Exercise directions:
Give back every record that follows, exactly as written.

Start of Material provided

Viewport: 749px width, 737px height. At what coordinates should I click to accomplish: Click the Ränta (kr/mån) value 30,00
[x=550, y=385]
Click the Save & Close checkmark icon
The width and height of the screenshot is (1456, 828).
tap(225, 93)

End of Material provided

Answer for the task:
Viewport: 749px width, 737px height. At what coordinates should I click to accomplish: Click the Ränta (kr/mån) value 30,00
[x=550, y=385]
Click the Save & Close checkmark icon
The width and height of the screenshot is (1456, 828).
tap(225, 93)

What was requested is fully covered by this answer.